Summary
The Coca-Cola Company (KO) reported solid financial performance for the fiscal year ending December 30, 2023. The company demonstrated resilience and growth across its diverse portfolio of beverage brands, achieving an increase in net operating revenues driven by favorable pricing initiatives and a 2% growth in both unit case volume and concentrate sales globally. The company's strategic focus on brand building, innovation, and consumer-centric marketing continues to yield positive results, as evidenced by strong performance in key segments like Latin America and North America. Despite facing headwinds such as inflationary pressures on commodity costs and unfavorable foreign currency exchange rate fluctuations, Coca-Cola maintained a strong gross profit margin of 59.5%. The company also returned significant capital to shareholders through dividends and share repurchases, underscoring its commitment to shareholder value. A notable item impacting operating income was the remeasurement of contingent consideration for the fairlife acquisition, which led to higher other operating charges. However, the company's overall financial position remains robust, supported by strong operating cash flows and substantial liquidity.
Financial Highlights
55 data points| Revenue | $45.75B |
| Cost of Revenue | $18.52B |
| Gross Profit | $27.23B |
| SG&A Expenses | $13.97B |
| Operating Income | $11.31B |
| Interest Expense | $1.53B |
| Net Income | $10.71B |
| EPS (Basic) | $2.48 |
| EPS (Diluted) | $2.47 |
| Shares Outstanding (Basic) | 4.32B |
| Shares Outstanding (Diluted) | 4.34B |
Key Highlights
- 1Net operating revenues increased by 6% to $45.75 billion, driven by strong pricing and volume growth.
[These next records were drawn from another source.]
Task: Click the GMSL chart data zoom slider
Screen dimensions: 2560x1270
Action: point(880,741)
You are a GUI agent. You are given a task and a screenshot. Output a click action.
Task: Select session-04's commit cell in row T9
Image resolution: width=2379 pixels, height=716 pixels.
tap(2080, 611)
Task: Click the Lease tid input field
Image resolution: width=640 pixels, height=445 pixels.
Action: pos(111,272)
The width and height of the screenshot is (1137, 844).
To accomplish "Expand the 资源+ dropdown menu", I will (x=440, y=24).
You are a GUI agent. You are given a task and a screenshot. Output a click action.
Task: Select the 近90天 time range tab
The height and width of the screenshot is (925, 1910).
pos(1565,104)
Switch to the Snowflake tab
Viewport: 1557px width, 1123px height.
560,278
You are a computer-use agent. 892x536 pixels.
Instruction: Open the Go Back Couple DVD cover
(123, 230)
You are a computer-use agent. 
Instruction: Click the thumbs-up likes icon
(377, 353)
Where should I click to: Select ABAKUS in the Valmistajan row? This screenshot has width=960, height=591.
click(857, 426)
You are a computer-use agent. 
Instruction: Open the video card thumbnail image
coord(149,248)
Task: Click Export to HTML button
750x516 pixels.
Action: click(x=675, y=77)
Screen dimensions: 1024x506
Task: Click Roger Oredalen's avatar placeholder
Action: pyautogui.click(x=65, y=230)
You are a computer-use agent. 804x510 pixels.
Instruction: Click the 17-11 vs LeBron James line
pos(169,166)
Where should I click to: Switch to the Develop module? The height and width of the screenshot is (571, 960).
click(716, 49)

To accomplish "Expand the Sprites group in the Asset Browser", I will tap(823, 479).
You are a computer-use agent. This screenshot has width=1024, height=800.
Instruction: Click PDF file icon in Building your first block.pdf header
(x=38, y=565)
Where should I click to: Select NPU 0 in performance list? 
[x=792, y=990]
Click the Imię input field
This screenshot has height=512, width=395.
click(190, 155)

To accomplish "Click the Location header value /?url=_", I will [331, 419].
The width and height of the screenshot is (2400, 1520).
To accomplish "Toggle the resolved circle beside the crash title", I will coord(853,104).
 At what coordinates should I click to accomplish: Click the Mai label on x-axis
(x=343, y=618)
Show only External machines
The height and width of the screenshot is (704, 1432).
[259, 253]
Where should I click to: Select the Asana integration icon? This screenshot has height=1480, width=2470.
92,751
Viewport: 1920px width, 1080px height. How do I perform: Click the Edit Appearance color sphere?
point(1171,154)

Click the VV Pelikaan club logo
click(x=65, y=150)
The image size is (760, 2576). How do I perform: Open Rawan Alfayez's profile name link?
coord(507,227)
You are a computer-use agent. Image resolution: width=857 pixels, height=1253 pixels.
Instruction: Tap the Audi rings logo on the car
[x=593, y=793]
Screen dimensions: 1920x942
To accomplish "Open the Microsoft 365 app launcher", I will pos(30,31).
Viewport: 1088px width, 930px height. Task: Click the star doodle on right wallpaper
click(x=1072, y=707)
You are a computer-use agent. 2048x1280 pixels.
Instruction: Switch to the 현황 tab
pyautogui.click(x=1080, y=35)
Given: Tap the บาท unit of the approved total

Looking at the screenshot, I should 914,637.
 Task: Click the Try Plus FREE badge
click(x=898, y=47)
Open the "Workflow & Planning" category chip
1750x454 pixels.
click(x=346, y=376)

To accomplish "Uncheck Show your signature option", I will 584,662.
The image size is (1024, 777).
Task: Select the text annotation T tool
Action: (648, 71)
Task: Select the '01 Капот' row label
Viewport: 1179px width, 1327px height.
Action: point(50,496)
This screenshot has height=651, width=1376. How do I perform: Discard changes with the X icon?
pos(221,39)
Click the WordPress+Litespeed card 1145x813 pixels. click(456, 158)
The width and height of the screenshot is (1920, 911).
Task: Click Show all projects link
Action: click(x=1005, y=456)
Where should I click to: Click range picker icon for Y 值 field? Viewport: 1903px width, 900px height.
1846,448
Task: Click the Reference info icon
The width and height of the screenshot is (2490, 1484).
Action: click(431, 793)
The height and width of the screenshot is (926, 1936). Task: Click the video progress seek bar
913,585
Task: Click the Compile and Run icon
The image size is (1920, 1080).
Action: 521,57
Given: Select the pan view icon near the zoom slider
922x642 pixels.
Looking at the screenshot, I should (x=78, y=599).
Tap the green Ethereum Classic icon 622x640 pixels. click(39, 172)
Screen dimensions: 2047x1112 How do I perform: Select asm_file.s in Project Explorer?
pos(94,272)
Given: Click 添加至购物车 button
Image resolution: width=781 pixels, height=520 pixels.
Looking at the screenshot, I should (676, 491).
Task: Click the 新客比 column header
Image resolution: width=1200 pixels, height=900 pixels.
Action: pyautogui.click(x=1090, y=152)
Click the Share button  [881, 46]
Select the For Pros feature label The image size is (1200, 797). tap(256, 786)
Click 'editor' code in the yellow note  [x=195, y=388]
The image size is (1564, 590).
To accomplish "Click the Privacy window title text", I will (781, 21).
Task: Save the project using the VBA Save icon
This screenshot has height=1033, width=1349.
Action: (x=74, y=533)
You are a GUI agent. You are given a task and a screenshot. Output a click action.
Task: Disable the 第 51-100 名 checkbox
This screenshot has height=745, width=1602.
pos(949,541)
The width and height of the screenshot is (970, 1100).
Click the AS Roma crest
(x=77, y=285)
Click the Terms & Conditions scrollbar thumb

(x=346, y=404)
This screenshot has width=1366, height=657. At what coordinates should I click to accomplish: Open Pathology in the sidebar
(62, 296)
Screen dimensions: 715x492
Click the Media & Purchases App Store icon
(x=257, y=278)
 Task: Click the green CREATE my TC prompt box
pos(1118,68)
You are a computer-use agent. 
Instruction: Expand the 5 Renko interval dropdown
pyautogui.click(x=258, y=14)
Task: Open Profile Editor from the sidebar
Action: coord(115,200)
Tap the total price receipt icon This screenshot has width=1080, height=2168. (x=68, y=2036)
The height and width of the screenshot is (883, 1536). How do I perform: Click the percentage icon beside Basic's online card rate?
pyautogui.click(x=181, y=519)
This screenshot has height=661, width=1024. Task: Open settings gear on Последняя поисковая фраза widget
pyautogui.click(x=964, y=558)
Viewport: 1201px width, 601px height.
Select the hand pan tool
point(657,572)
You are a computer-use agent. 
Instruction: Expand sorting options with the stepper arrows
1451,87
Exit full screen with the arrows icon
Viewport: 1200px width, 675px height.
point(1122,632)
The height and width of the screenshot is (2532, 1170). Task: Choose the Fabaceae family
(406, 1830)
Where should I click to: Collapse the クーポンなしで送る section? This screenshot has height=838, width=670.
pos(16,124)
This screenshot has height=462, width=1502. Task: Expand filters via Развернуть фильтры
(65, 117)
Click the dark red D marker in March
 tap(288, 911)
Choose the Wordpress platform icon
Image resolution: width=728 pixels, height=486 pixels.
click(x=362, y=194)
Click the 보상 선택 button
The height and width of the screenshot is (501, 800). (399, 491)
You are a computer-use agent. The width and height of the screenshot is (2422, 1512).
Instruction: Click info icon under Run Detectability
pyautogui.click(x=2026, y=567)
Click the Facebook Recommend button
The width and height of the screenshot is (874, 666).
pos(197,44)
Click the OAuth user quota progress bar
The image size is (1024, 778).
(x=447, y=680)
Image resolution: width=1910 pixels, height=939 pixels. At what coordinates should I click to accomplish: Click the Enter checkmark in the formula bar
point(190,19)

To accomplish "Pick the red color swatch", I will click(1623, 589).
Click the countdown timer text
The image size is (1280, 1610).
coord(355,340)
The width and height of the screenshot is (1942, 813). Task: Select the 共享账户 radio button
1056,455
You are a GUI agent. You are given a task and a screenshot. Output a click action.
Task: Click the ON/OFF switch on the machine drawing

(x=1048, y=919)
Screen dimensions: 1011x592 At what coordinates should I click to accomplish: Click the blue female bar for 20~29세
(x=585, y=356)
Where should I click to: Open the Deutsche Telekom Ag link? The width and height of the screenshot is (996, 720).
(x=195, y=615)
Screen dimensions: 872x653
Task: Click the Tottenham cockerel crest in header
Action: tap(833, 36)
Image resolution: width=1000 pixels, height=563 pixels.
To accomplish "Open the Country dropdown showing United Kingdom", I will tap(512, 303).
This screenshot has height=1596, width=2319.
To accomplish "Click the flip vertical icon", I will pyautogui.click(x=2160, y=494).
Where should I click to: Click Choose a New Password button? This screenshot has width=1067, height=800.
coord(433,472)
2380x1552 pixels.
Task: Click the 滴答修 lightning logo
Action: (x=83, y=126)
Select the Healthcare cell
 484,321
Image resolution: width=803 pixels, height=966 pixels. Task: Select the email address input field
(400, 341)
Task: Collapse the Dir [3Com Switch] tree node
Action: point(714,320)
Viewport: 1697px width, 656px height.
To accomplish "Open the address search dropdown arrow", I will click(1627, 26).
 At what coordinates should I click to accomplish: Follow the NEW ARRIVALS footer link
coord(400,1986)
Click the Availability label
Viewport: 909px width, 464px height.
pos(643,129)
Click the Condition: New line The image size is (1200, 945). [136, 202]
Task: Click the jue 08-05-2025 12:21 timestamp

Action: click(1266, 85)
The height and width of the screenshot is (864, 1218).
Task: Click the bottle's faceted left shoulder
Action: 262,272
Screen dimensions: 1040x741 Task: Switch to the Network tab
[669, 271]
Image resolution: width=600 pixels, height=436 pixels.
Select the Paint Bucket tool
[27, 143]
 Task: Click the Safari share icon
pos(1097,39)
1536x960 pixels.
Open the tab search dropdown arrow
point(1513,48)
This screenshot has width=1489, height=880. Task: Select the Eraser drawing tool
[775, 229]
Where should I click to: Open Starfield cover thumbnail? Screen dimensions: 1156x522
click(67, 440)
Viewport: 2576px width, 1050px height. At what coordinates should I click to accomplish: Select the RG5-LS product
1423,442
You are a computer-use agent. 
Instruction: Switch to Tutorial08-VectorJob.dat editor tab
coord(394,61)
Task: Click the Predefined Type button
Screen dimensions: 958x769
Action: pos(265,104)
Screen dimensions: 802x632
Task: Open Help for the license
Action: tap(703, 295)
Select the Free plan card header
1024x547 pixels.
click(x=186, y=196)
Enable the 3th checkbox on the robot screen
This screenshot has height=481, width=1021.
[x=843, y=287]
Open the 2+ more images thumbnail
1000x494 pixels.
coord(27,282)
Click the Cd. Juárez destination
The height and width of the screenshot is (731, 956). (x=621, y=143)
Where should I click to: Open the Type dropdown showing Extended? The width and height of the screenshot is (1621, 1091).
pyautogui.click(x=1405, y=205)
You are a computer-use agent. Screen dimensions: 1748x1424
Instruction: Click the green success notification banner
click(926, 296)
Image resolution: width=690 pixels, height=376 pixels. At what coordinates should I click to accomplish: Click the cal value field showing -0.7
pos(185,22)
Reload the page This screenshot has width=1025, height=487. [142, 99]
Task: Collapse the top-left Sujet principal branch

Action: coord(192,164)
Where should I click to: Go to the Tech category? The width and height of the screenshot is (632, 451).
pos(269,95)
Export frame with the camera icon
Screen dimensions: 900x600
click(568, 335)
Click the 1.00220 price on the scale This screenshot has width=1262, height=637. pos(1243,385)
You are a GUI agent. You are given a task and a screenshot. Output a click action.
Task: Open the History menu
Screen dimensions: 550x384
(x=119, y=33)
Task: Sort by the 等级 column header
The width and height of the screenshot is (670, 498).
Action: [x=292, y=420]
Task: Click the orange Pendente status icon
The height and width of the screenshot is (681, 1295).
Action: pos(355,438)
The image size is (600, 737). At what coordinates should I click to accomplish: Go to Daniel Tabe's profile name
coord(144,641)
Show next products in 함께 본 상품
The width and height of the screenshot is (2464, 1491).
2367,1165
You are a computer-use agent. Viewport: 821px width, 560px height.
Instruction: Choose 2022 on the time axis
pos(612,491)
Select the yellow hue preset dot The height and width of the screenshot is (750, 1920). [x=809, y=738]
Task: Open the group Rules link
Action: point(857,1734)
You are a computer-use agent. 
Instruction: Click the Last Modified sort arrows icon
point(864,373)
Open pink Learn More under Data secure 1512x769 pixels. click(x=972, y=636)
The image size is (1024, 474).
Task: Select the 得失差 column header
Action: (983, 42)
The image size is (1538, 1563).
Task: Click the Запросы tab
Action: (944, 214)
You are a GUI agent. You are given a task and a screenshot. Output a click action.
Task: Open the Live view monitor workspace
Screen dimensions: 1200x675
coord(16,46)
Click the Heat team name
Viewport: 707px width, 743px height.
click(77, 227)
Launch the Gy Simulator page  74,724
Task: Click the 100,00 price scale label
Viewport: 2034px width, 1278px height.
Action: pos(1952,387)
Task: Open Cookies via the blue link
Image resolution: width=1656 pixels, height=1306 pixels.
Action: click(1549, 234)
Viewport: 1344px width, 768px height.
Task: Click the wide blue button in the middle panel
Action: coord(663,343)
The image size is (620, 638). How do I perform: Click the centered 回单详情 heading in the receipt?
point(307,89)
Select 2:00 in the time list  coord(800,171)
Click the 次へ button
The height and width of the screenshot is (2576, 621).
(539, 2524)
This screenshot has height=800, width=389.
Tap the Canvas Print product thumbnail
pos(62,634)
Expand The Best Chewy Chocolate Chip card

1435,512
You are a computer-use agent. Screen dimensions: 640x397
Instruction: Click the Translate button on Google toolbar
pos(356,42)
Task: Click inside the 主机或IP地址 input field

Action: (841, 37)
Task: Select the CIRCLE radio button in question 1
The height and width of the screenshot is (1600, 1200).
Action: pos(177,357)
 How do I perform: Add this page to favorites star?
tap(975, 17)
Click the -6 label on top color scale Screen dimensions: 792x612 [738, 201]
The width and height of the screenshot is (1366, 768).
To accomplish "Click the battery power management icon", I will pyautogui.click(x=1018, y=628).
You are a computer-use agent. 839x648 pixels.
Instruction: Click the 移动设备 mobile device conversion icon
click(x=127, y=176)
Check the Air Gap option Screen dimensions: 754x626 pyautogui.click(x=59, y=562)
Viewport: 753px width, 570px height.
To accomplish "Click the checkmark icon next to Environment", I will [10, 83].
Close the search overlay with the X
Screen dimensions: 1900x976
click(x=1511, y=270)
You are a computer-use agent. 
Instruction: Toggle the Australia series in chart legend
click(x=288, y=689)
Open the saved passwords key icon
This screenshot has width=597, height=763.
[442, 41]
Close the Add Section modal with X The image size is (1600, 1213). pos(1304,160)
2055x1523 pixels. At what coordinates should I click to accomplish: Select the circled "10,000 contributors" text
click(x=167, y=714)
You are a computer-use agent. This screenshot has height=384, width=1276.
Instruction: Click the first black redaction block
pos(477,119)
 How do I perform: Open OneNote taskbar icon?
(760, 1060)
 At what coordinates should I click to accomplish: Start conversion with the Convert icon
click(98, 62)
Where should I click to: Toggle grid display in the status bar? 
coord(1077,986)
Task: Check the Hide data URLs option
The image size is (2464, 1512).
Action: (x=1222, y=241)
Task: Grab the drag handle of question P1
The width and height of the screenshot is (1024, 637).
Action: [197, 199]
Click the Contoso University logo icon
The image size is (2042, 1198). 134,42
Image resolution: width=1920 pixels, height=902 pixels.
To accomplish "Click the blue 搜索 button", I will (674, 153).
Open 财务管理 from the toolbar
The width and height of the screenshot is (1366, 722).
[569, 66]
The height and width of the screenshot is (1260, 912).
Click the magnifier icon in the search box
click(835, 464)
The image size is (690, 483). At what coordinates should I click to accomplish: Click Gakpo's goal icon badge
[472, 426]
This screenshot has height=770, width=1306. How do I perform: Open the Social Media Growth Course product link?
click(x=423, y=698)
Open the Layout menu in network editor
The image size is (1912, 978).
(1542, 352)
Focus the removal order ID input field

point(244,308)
- 2Worldwide unit case volume grew by 2%, indicating sustained consumer demand for Coca-Cola's products.
- 3Gross profit margin improved to 59.5% from 58.1% in the prior year, reflecting effective pricing strategies and cost management.
- 4Operating income increased by 4% to $11.31 billion, despite challenges from commodity costs and currency fluctuations.
- 5The company returned $10.2 billion to shareholders through dividends ($8.0 billion) and share repurchases ($2.3 billion).
- 6Significant increase in interest expense due to higher interest rates, impacting net income.
- 7The company continues to manage its business through a global network of bottling partners, with structural changes in certain regions impacting segment performance.